Por desgracia, hay muchos como él, demasiados como para no preocuparnos, y gente dispuesta no sólo a dejarse engañar, sino a convertirse ellos mismos en difusores de la ignorancia. Esto también es una pandemia. En enero de 2020, El País publicó un interesante reportaje junto a otros medios internacionales a propósito del movimiento antivacunas en Europa relacionado con el sarampión. Los datos asustan: cerca del 10% de la población no cree que las vacunas son eficientes y el 6% (datos de 2018) van más allá al negarse a vacunar a sus hijos e hijas. Si creen que un 6% es poco, lean a los epidemiólogos: no hay inmunidad de rebaño por encima del 5%. Hablando en plata: el 6% de irresponsables es capaz de contagiar al 94% restante. Demoledor.

La tarea pendiente es que la ciencia, la cultura científica, se abra camino como vacuna ante estos peligros; que los datos sustituyan a los mitos; que la democracia venza al populismo con esas herramientas

Los antivacunas padecen la misma enfermedad que otros muchos grupos negacionistas de la ciencia. Sí, la ciencia les importa un comino. Me cuesta distinguir a un homeópata y sus seguidores de un terraplanista, de un antivacunas o de Ortega Smith cuando fía el remedio a la actual pandemia a Dios y la Virgen María. Tendemos a tratarlos como chalados que viven en su mundo imaginario, que lo son, pero a veces no somos conscientes del peligro que representan para el resto.
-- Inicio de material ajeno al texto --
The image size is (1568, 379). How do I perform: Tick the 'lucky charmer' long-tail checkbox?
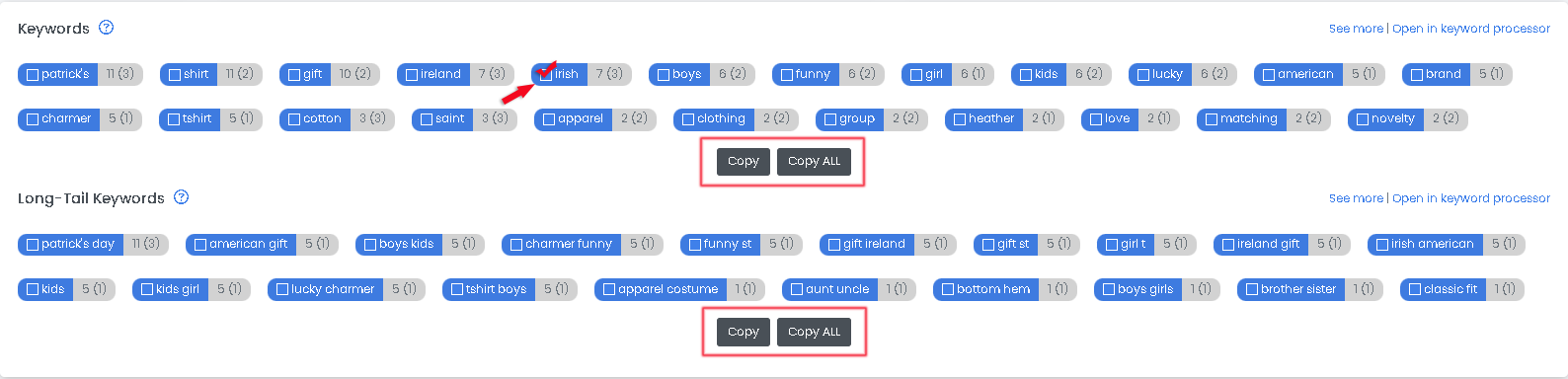click(x=282, y=289)
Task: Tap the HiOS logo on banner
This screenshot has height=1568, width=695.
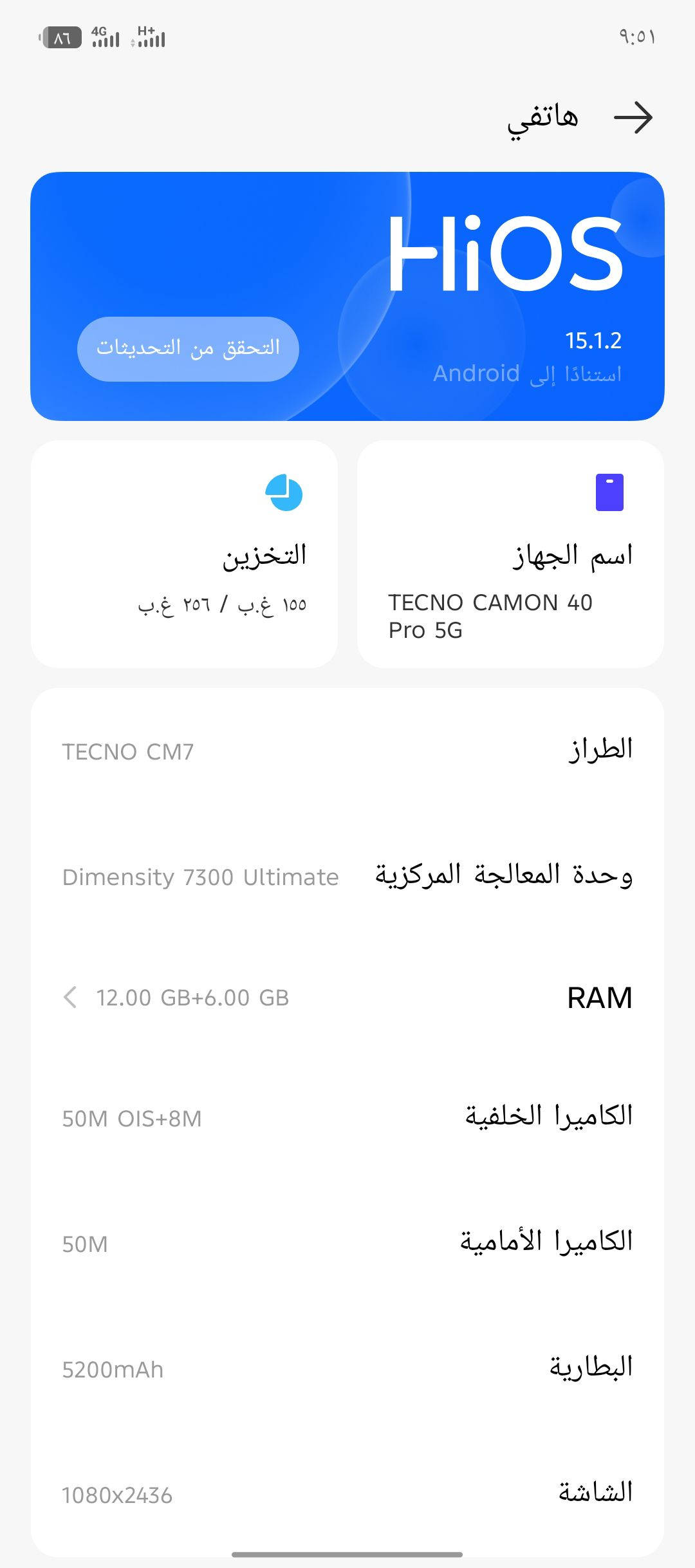Action: click(x=505, y=254)
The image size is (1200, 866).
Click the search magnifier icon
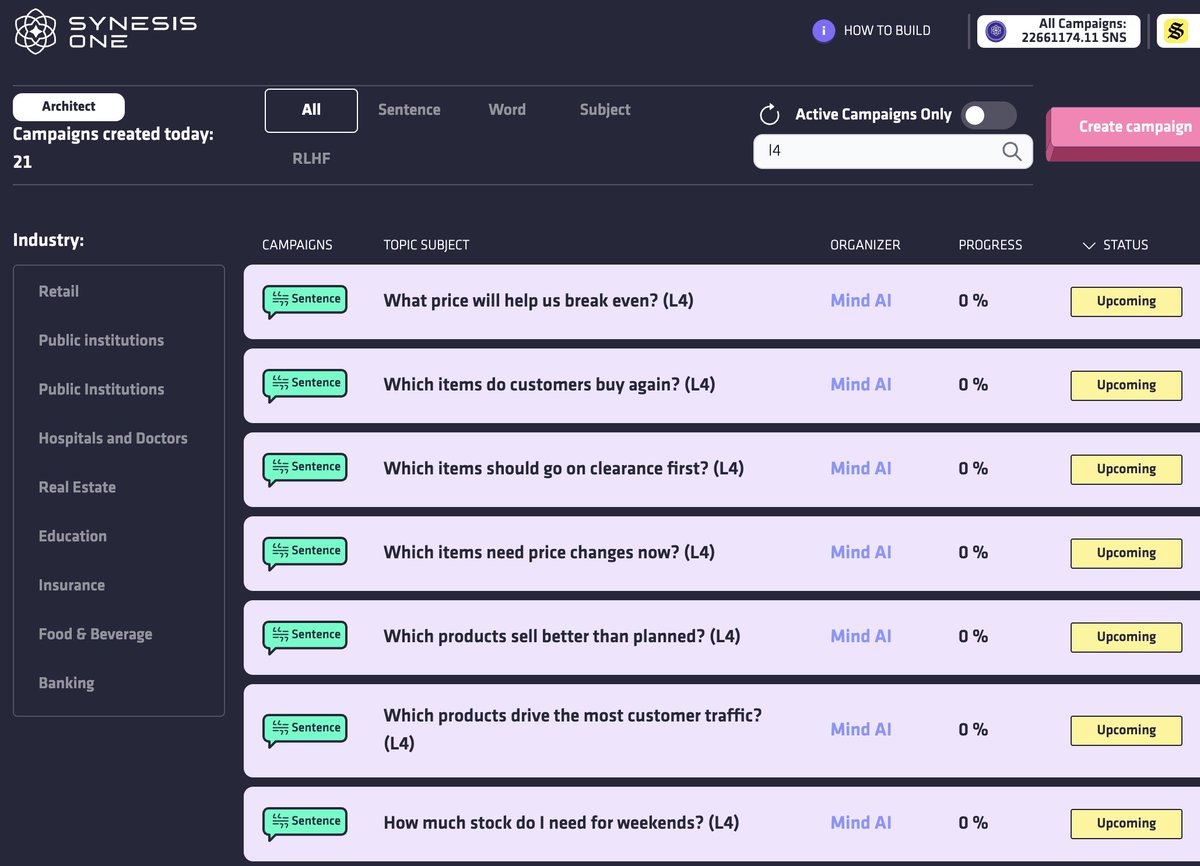click(1010, 151)
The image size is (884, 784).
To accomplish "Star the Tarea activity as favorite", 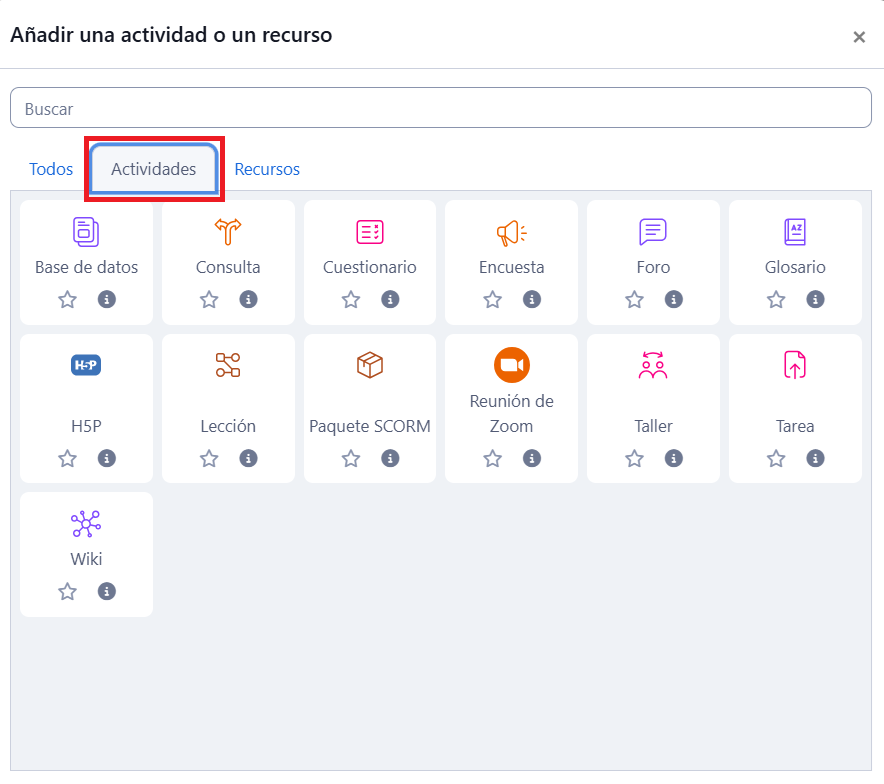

A mí no me molesta que alguien tome mil pastillas de agua azucarada (homeopatía) creyendo que se cura, pero no debemos permitir ni que nuestros impuestos lo sufraguen, ni que nuestras universidades amparen su fe y, sobre todo, que cause daños a, digamos, un menor al que priva de la ciencia.

Quien dice homeopatía, dice populismo político. La mentira es la base de un movimiento que, ojalá no me equivoque, anda perdido en tiempos en los que se suponía que le podían ser favorables. Los discursos de Abascal, la desaparecida Le Pen, el caído en desgracia Salvini, no amplían su secta y es momento de reivindicar la verdad, los datos, las evidencias y las dudas razonadas. La tarea pendiente es que la ciencia, la cultura científica, se abra camino como vacuna ante estos peligros; que los datos sustituyan a los mitos; que la democracia venza al populismo con esas herramientas. Ni la Tierra es plana, ni la Virgen nos saca de esta.